Shock, distress etc (s392(4))
The amount of compensation does not include a component for shock, humiliation or distress.
Conclusion
Having considered each of these factors, I am satisfied that it is appropriate to order a remedy of compensation in the amount of 7 weeks’ salary, less appropriate taxation. This in effect covers the period between the end of the notice period and the commencement of his alternative employment.
An order to this effect will be issued with this decision.
DEPUTY PRESIDENT
Appearances:
N Giblett on his own behalf.
B Sundaraj of Sundaraj & Ker for Powerstack Australia Pty Limited.
Hearing details:
2025.
By video:
April 10, 11.
[1] Paul Mencev v AB Phillips Pty Ltd[2024] FWC 2122 and Kaufmann v Jones Lang LaSalle (Vic) Pty Ltd T/A JLL[2017] FWC 2623.
[2] See Explanatory Memorandum to the Fair Work Bill 2008 at paragraph 1548.
[3] See ibid at paragraph 1553.
[4] Dibb v Commissioner of Taxation (2004) 136 FCR 388 at 404-5.
[5] Kekeris v A. Hartrodt Australia Pty Ltd[2010] FWA 674 at [27].
[6] Nettlefold v Kym Smoker Pty Ltd [1996] IRCA 496 at p. 373.
[7] Kieselbach v Amity Group Pty Ltd PR973864 at [34].
[8] [2010] FWAFB 3488.
[9] [2010] FWA 674.
[10] [2016] FWCFB 7202.
[11] [2014] FWC 7829 at [16]
[12] [2014] FWC 7829.
[13] Explanatory Memorandum to the Fair Work Bill 2008 at paragraph 1551.

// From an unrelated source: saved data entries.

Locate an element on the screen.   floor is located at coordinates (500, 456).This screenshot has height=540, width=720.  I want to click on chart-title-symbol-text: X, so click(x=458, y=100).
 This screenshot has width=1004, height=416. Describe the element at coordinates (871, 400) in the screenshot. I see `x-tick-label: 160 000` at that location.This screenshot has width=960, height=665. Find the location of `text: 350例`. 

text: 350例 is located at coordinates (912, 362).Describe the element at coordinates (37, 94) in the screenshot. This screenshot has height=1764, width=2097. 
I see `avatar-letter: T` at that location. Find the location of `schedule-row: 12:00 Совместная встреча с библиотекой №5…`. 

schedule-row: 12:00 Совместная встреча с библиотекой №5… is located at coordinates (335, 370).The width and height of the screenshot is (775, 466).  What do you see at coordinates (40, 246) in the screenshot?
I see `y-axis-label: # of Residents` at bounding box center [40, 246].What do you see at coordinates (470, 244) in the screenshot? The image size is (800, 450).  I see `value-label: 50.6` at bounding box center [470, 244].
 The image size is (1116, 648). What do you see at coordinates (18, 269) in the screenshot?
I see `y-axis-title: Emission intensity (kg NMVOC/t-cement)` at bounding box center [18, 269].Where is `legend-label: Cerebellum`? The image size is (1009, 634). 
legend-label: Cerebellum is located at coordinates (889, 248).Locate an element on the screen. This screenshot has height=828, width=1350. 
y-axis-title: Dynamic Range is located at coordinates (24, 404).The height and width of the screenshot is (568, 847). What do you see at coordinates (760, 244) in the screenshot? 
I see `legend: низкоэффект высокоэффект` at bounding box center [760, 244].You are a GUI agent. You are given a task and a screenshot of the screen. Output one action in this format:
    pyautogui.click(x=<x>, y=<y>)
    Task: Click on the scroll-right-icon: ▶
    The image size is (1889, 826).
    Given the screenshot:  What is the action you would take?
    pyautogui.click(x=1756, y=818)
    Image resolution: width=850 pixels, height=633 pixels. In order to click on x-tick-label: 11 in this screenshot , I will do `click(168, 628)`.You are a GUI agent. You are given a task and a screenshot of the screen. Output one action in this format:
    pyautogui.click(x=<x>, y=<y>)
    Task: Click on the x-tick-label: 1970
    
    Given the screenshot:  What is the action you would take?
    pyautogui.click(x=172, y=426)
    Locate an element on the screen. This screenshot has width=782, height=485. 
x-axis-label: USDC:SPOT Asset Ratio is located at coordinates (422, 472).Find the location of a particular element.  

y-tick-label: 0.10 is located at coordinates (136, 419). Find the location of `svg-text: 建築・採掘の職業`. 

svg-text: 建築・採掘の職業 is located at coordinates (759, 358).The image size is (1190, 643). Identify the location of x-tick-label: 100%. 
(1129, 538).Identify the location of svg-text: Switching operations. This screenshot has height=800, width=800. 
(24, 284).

[14] Technical and Further Education Commission T/A TAFE NSW v Pykett [2014] FWCFB 714 at [36].
[15] Ibid at [25].
[16] (1995) 185 CLR 410 at 465 per McHugh and Gummow JJ.
[17] Sayer v Melsteel Pty Ltd[2011] FWAFB 7498, [14]; Smith v Moore Paragon Australia Ltd PR915674 (AIRCFB, Ross VP, Lacy SDP, Simmonds C, 21 March 2002), [69].
[18] Selvachandran v Peteron Plastics Pty Ltd (1995) 62 IR 371, 373.
[19] Ibid.
[20] Walton v Mermaid Dry Cleaners Pty Ltd (1996) 142 ALR 681, 685.
[21] Chubb Security Australia Pty Ltd v Thomas Print S2679 at [41].
[22] Crozier v Palazzo Corporation Pty Ltd (2000) 98 IR 137, 151.
[23] Previsic v Australian Quarantine Inspection Services Print Q3730.
[24] (2000) 98 IR 137.
[25] Ibid at 151.
[26] Gibson v Bosmac Pty Ltd (1995) 60 IR 1, 7.
[27] RMIT v Asher (2010) 194 IR 1, 14-15.
[28] McCarron v Commercial Facilities Management Pty Ltd t/a CFM Air Conditioning Pty Ltd [2013] FWC 3034, [32].
[29] Fastidia Pty Ltd v Goodwin Print S9280 (AIRCFB, Ross VP, Williams SDP, Blair C, 21 August 2000), [43]-[44].